A US payments processing company has admitted that it was hacked and that credit card numbers were accessed, although it says the number cards compromised is far lower that first report.
The Global Payments breach was first reported by security blogger Brian Krebs last week. Krebs revealed that credit card giants VISA and Mastercard had issued non-public alerts warning that a US card processor had been compromised between January 21 and January 25 this year.
Krebs cited ‘sources in the financial sector’ as saying that as many as 10 million credit cards might have been affected.
Over the weekend, Global Payments confirmed that it had been compromised but insisted that the fewer than 1.5 million cards were affected.
Interesting Links
It also denied that any Track 1 data, the information stored in the the top half of a card’s magnetic strip that includes the name of the card holder, was compromised.
"Based on the forensic analysis to date, network monitoring and additional security measures, the company believes that this incident is contained," Global Payments wrote in a statement on their website.
This morning, a Visa spokesperson said it had removed Global Payments from its list of PCI DSS providers, the minimum global security standard for the payments industry.

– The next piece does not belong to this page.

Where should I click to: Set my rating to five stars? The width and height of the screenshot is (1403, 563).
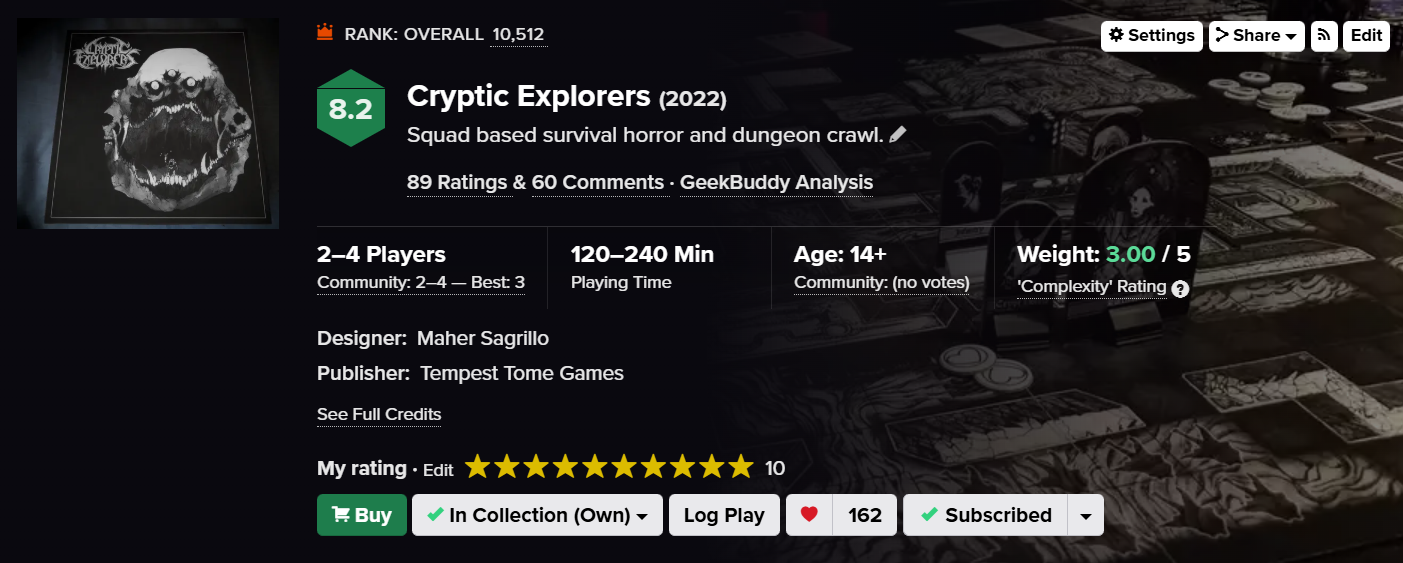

Gartner’s fraud analyst, Avivah Litan, wrote in a blog post that the news "sheds light on the fact that knowledge based authentication should not be relied upon".
Interesting Links
"I heard (and this may not be factual) that the crime was perpetrated by a Central American gang that broke into the company’s system by answering the application’s knowledge based authentication questions correctly," she wrote. "Looks like the hackers took over an administrative account that was not protected sufficiently."